─── PROVIDED RECORDS

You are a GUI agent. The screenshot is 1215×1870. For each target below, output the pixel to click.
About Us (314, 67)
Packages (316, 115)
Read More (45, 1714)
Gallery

──────

• [TASK DETAILS]: Print the lines above verbatim, with nothing changed.

• [RESULT FOR THIS EXERCISE]:
You are a GUI agent. The screenshot is 1215×1870. For each target below, output the pixel to click.
About Us (314, 67)
Packages (316, 115)
Read More (45, 1714)
Gallery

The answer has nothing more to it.